*** Opening Data records ***

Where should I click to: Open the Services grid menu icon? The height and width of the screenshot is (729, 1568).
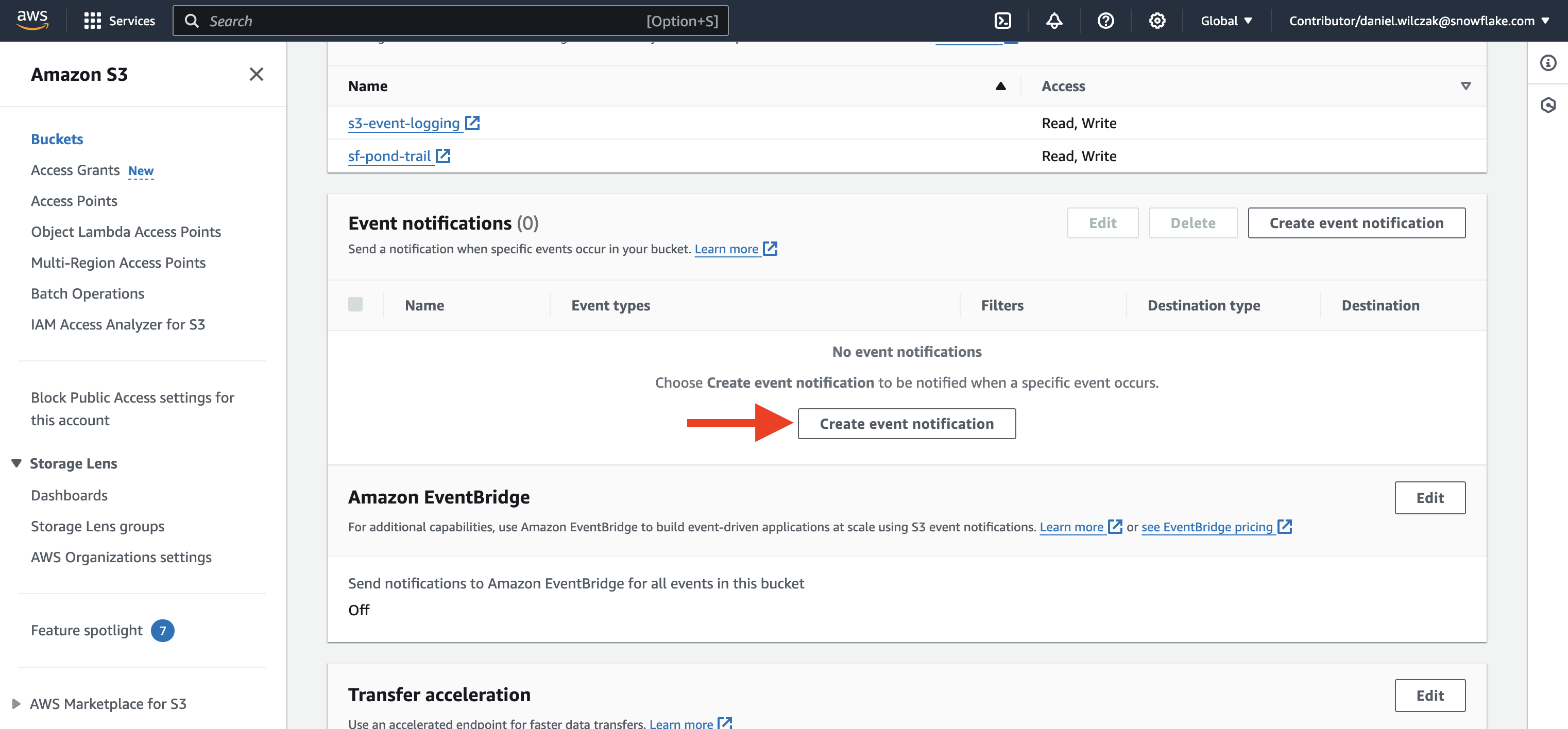pyautogui.click(x=93, y=21)
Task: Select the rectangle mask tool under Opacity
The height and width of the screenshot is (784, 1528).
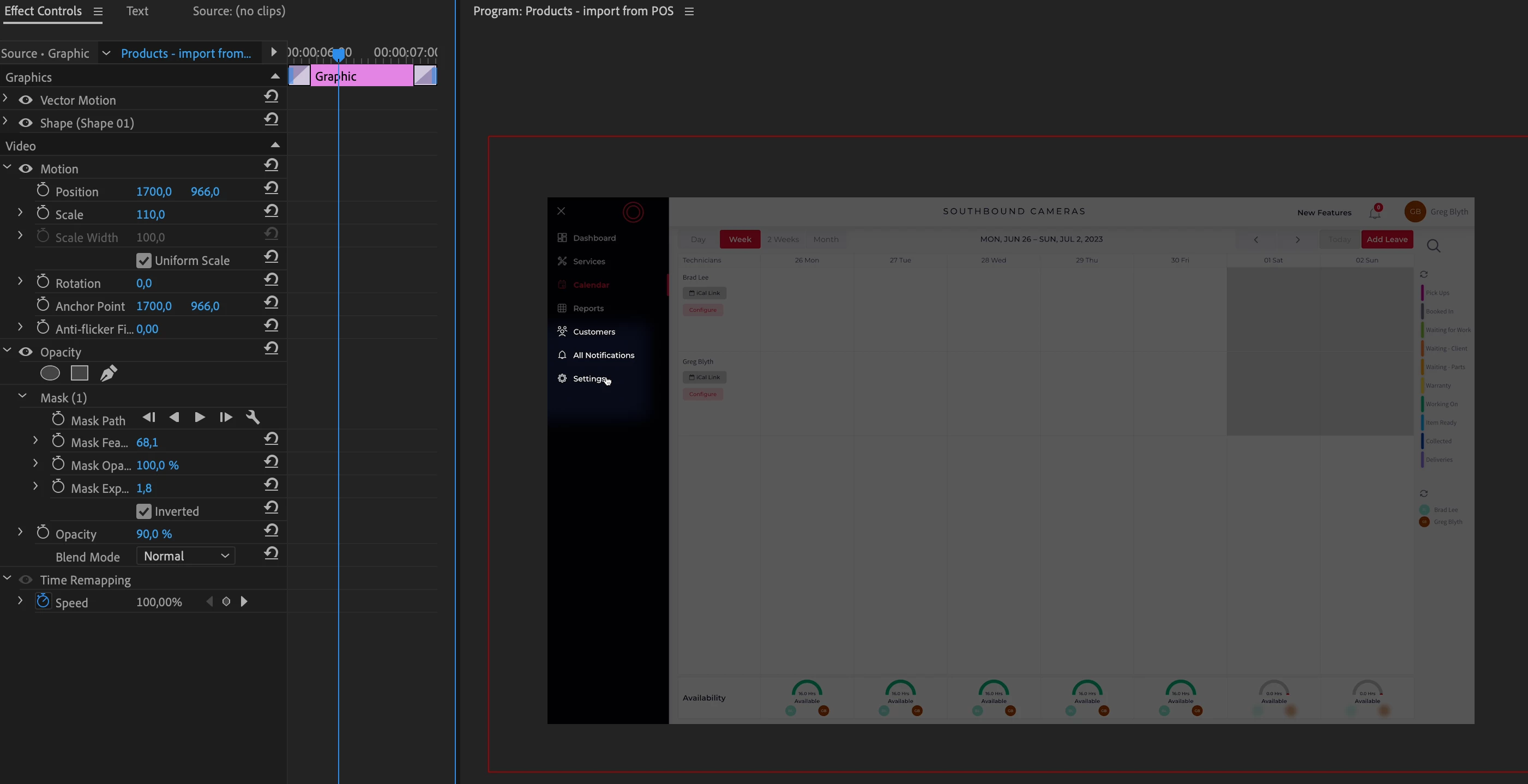Action: pyautogui.click(x=80, y=373)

*** Closing Data records ***

• _Activity_
Repeat each of the records exactly as written, except for the pictures, which are to be left out.

• _Finished exercise_
Where should I click to: Open the Services grid menu icon? The height and width of the screenshot is (729, 1568).
pyautogui.click(x=93, y=21)
Task: Select the rectangle mask tool under Opacity
The height and width of the screenshot is (784, 1528).
Action: pyautogui.click(x=80, y=373)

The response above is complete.